__練習問題__:
#1 トーク紹介の文章について、次の(a)〜(c)が内容と合うかを「はい」か「いいえ」で答え、決め手となる文章の言葉をそのまま引いてください:(a)トーク初日は12月13日の午前中に始まる、(b)佐藤研吾さんは福島県大玉村と東京を行き来して暮らしている、(c)佐藤さんと中島晴矢さんは大学の同級生である。
#2 トーク紹介の文章を、最後の文のあとから続けて書いてください。

__抜き出した文章__:
· · ·
トーク初日の12月13日(木)は昼13時からの開催、ゲストは現代美術家の中島晴矢さんです。

交通網が充実し、日本中どこへいってもコンビニやスーパーマーケットが建ち並ぶ状況では都市と農村、さらには郊外というカテゴライズに明確な区分けを見出すことはもはや難しい。三者は相互に入り混じり、連続性を帯びている。けれども、区分けがもし在るとすれば、それは一人一人の移動によって、複数の場所間を移動することによって、それぞれの場所の差異が感触として分かることがある。「故郷」、あるいはアイデンティティというのも結局はおそらくのところ、そんな今と昔の比較と差異によって浮かび上がってくる概念かもしれません。
さいきん、私(佐藤研吾)は福島県大玉村と東京を行き来しながら生活しています。そんな日頃の移動の経験は、やはり自分が作ること、作るモノに不可避に影響してきていて、移動していなければ作ることができない必然めいた状況だとも考えています。一方の中島晴矢さんは美術家として応答するその先に都市と郊外(、ニュータウン)を見据えた作品を制作しています。
専門とするところは、建築(=佐藤)と美術(=中島)という異なる方向を向いていますが、佐藤が画廊に立体やドローイング(あと写真)を飾り、中島が建築や都市を直接的なテーマとした作品を作る、というある種倒錯した状況があります。
そんな異なる場所の対象へ向かい、また倒錯したアウトプットをしながら、実は二人は中学高校の同級生でもあります。なので、そのアウトプットの倒錯さと共通した部分あたりを意識しながら、話なせばいいなと。
· · ·
__データ抜粋__:
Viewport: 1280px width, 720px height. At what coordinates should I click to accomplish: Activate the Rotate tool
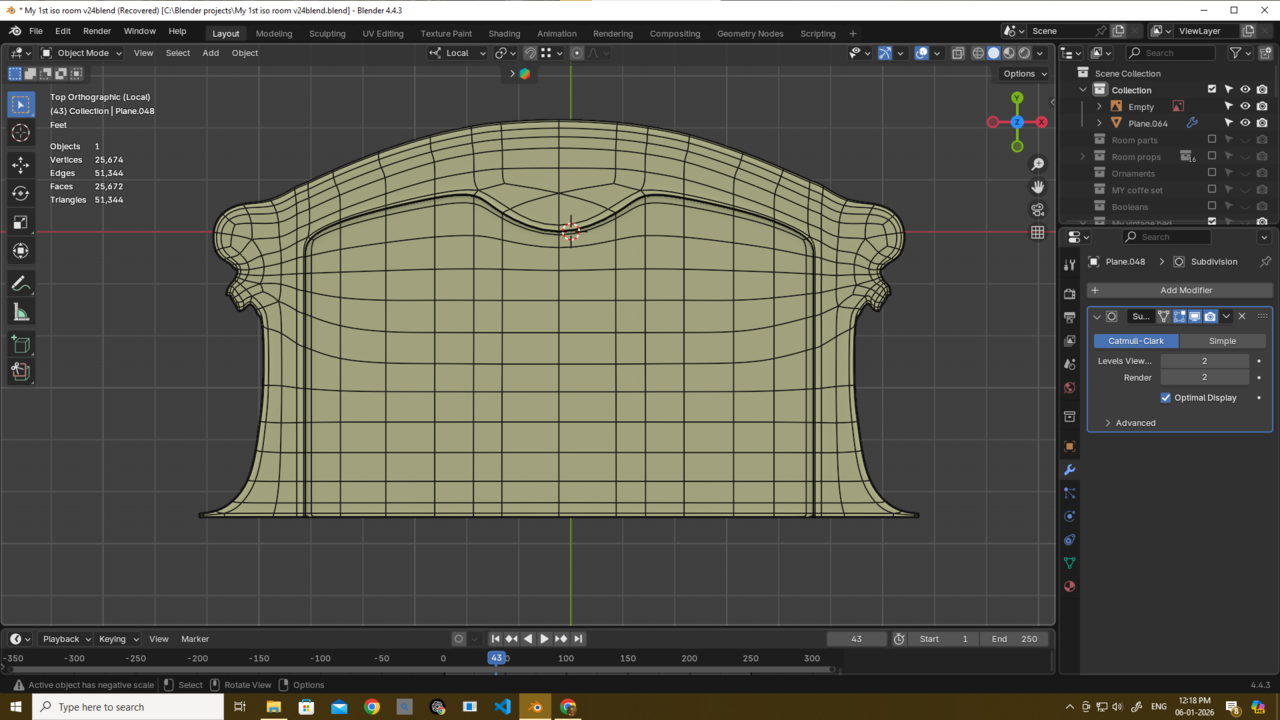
· · ·
__解答__:
#1
(a)いいえ。「昼13時からの開催」
(b)はい。「福島県大玉村と東京を行き来しながら生活しています」
(c)いいえ。「実は二人は中学高校の同級生でもあります」

#2
平日の真昼間の奇特な会なので、その希少さゆえにぜひお越しください。

(佐藤研吾)

佐藤 研吾 Sato Kengo
建築家、一級建築士
1989年神奈川県横浜生まれ。
2011年東京大学工学部建築学科卒業。
2013年早稲田大学大学院創造理工学研究科建築学専攻修士課程(石山修武研究室)修了。
同専攻嘱託研究員を経て、2014年よりスタジオGAYA。
2015年よりインドのVadodara Design AcademyのAssistant Professorに就任。
同年より東京大学工学系研究科建築学専攻博士課程在籍。
2016年より福島県大玉村で藍染めの活動をする歓藍社に所属。
同年よりインドでのデザインワークショップ「In-Field Studio」を主宰。
2017年に「インド・シャンティニケタンに同志を募って家を作りに行く」でSDレビュー2017の鹿島賞を受賞。
2018年より福島県大玉村地域おこし協力隊。
インド、東京、福島という複数の拠点を往還しながら、創作活動に取り組んでいる。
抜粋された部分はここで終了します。